Starting in Ettrick Parish, Scotland, a country of “no advantages,” Munro chronicles the lives of a few locally famous Laidlaws and Hoggs and Bostons. These early anecdotes fascinate, but Munro’s writing is restrained: Some stories read like a mix of genealogical research and stop-and-start narrative, as if Munro herself hesitated to fictionally fill in the gaps in the historical record. Once her ancestors board the ship to Canada, however, the storytelling soars. The settlers bring their provincial ways, their stoicism, and their silences to the wilderness. They obtain land, clear it, and farm. As the stories draw closer to the present, the tales deepen in insight and perception. They also become exquisitely personal.

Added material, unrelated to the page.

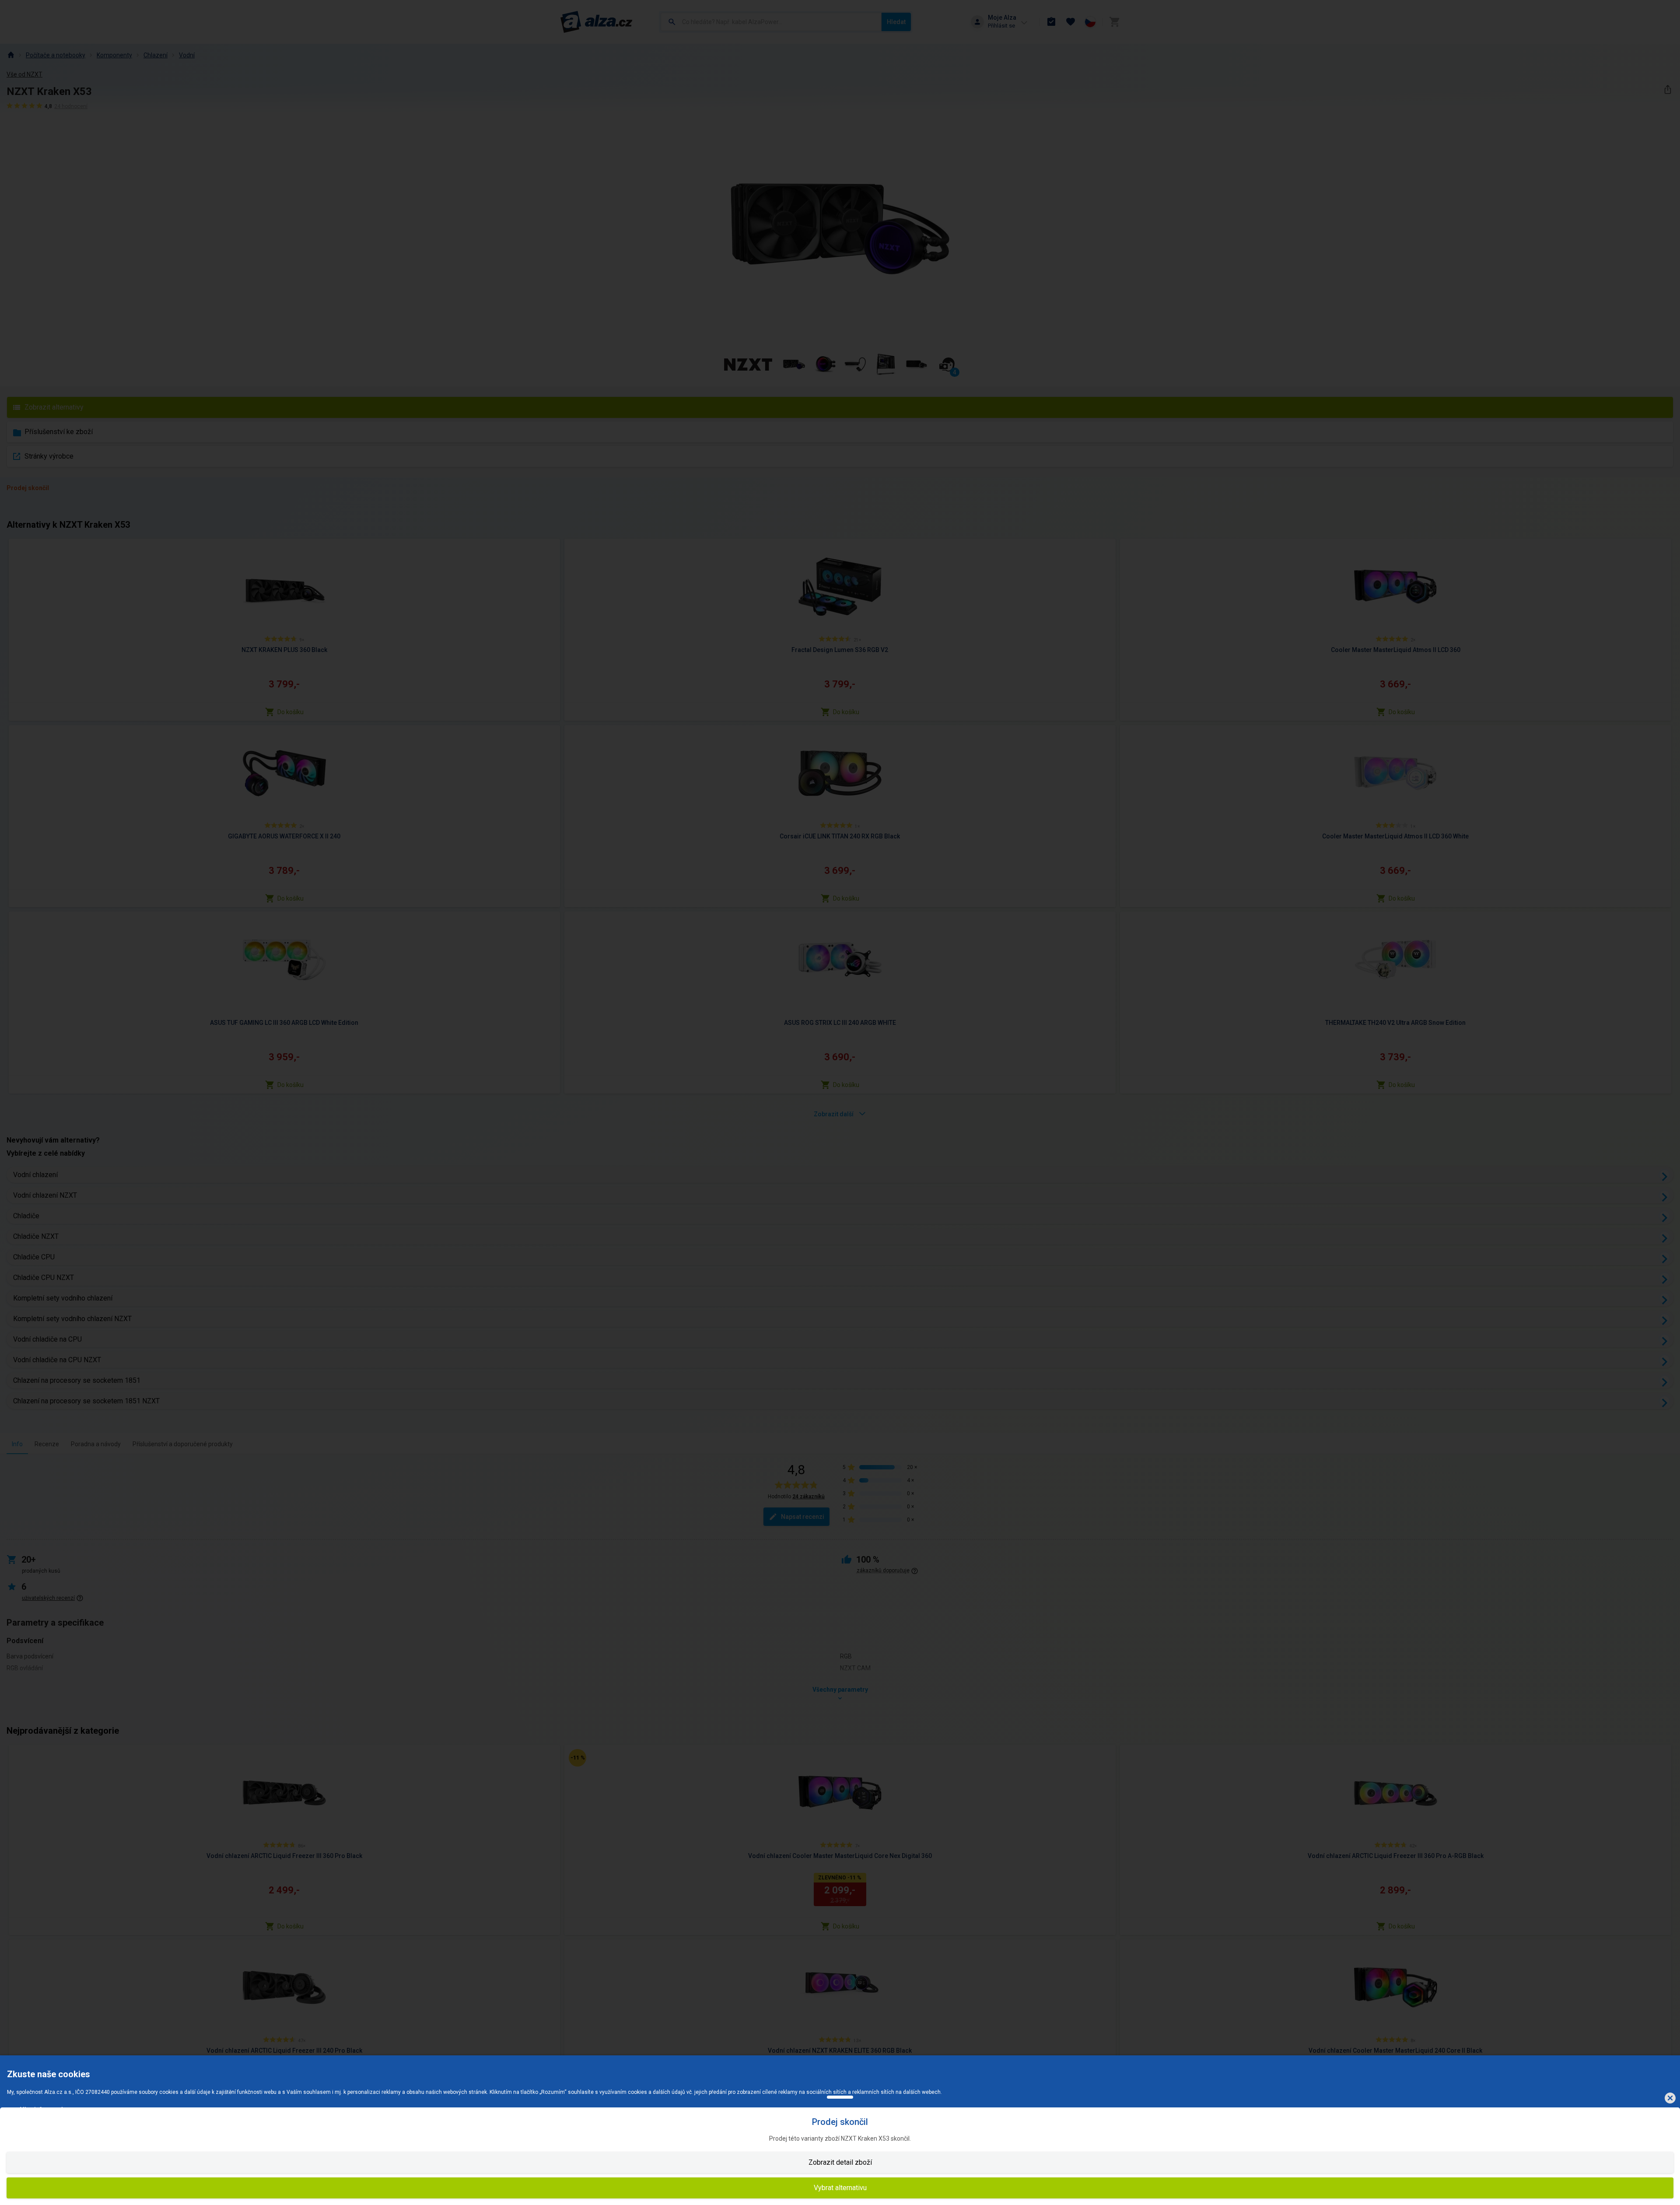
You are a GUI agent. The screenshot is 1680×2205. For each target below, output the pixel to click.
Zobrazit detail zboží (840, 2162)
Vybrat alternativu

The second half of the book reads like a memoir, full of tales of her ill-matched parents, her own rustic childhood, her sexual awakening, and painfully discerning details about the peculiarities of the rural population. Here, Munro is at her best, describing in a softly nostalgic way a world and a lifestyle that is disappearing. The View from Castle Rock is not the most cohesive of Munro’s story collections, but the clarity and intensity of the second half of the book make it well worth the price.